= Beginning of Section =

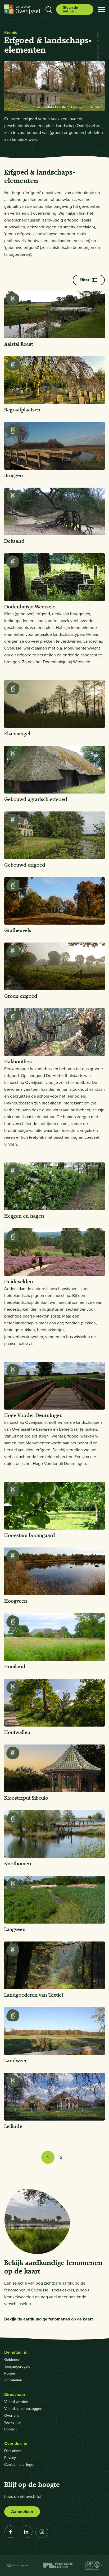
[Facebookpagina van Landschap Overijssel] (10, 2531)
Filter (84, 280)
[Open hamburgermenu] (101, 9)
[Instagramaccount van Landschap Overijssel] (41, 2531)
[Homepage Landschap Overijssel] (22, 9)
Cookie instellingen (19, 2464)
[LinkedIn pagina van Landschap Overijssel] (26, 2531)
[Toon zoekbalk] (48, 9)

= End of Section =

Exact reproduction of the entries above is what's needed; images stay out.

- **The completed task**:
[Facebookpagina van Landschap Overijssel] (10, 2531)
Filter (84, 280)
[Open hamburgermenu] (101, 9)
[Instagramaccount van Landschap Overijssel] (41, 2531)
[Homepage Landschap Overijssel] (22, 9)
Cookie instellingen (19, 2464)
[LinkedIn pagina van Landschap Overijssel] (26, 2531)
[Toon zoekbalk] (48, 9)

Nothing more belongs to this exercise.